REQUIRED WORK: Copy out the data word for word, starting at the line that contains "You are a GUI" and continuing through the last line of the data, leaving out the pictures.

## START PROVIDED RECORDS

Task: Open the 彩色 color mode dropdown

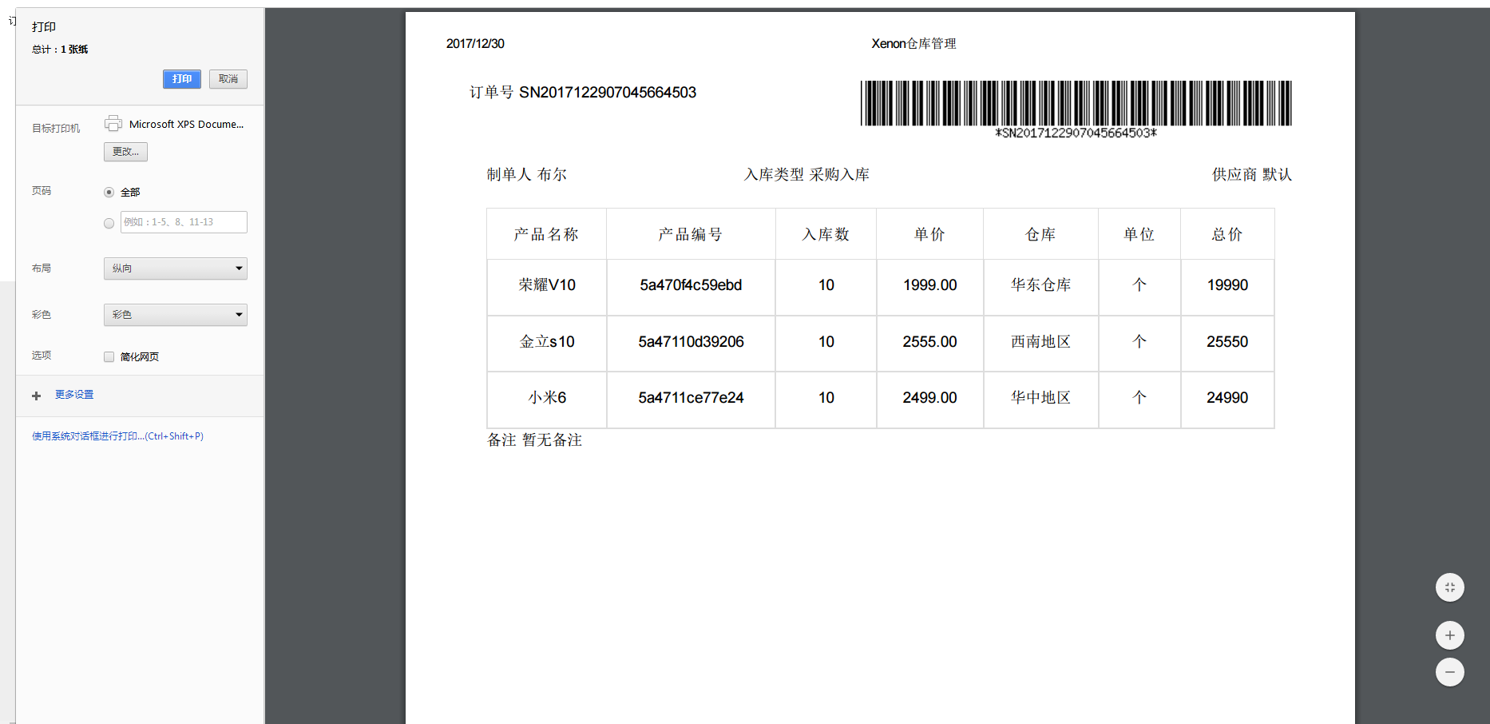Action: [175, 314]
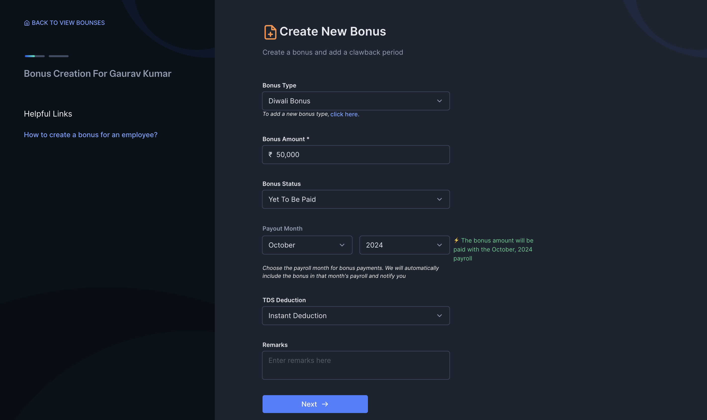The width and height of the screenshot is (707, 420).
Task: Click the Next button to proceed
Action: 314,404
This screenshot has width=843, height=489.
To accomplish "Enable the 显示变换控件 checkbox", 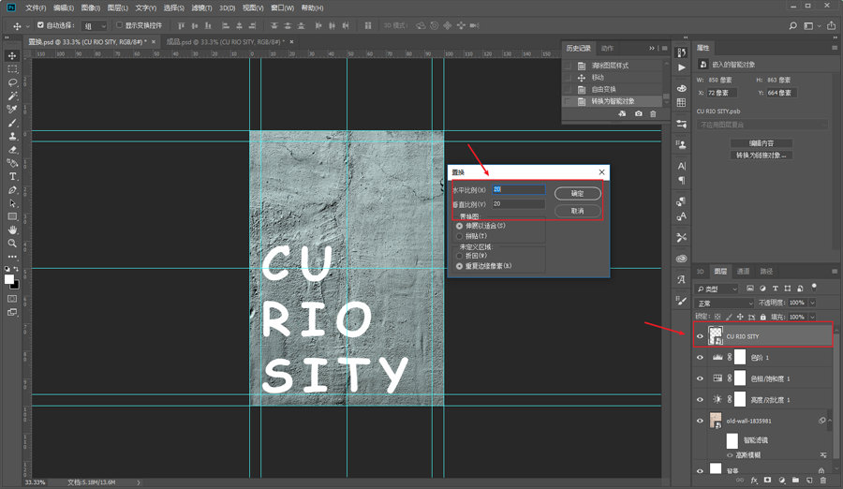I will 120,25.
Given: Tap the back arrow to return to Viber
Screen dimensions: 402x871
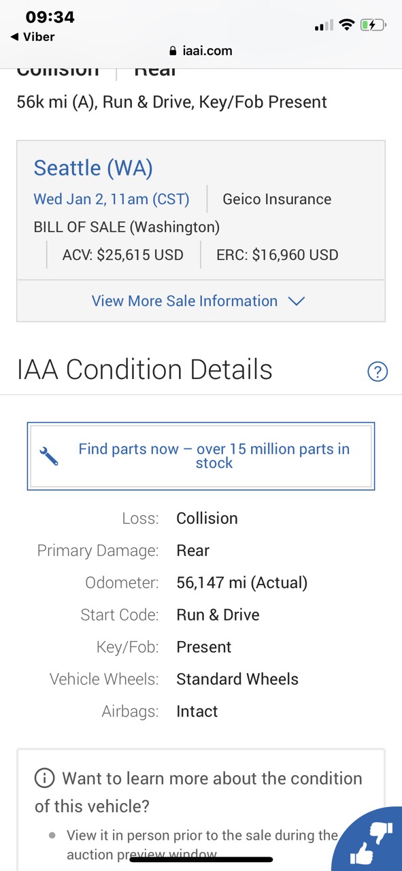Looking at the screenshot, I should coord(15,37).
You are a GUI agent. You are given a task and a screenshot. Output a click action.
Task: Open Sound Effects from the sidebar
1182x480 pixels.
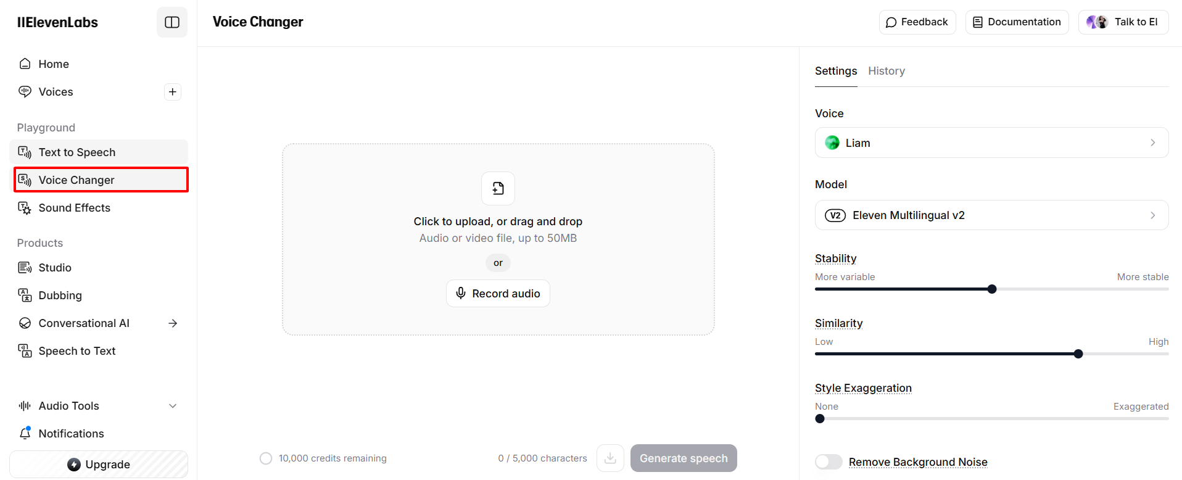[x=74, y=208]
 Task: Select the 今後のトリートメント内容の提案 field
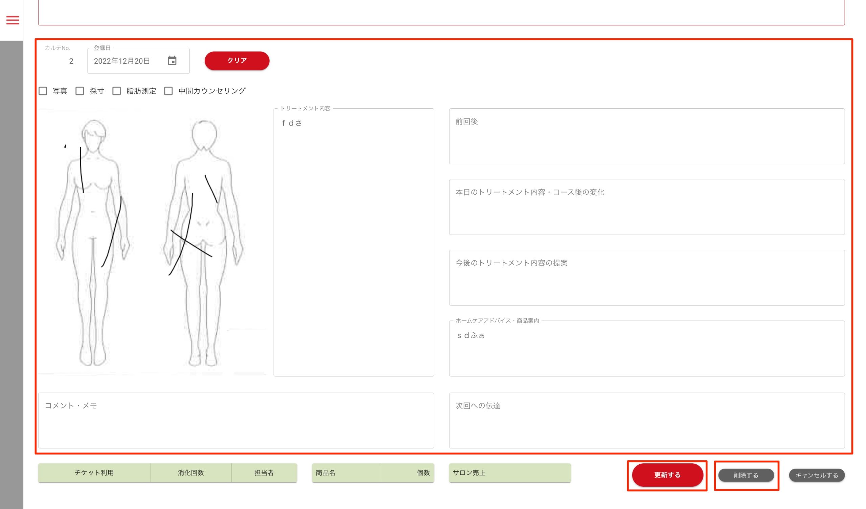(646, 278)
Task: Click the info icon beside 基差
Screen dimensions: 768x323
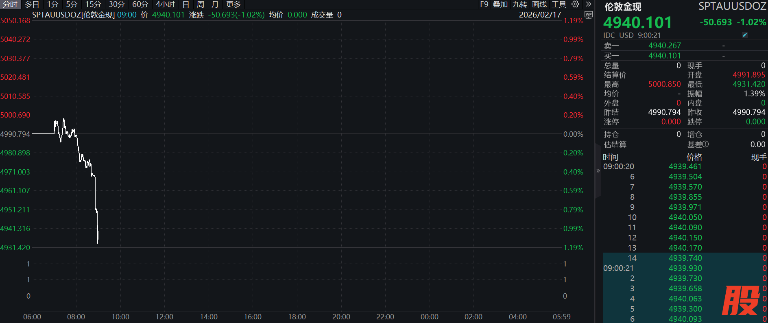Action: click(705, 144)
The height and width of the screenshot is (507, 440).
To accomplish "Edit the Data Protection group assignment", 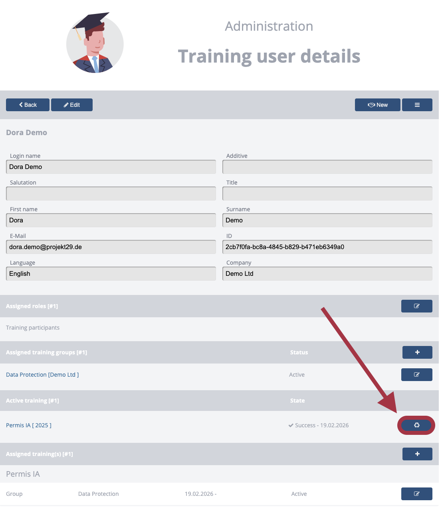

## END PROVIDED RECORDS

WRITTEN SOLUTION:
You are a GUI agent. You are given a task and a screenshot. Output a click action.
Task: Open Sound Effects from the sidebar
1182x480 pixels.
[x=74, y=208]
 Task: Select the 今後のトリートメント内容の提案 field
(646, 278)
Task: Click the info icon beside 基差
Screen dimensions: 768x323
Action: click(705, 144)
The height and width of the screenshot is (507, 440).
To accomplish "Edit the Data Protection group assignment", 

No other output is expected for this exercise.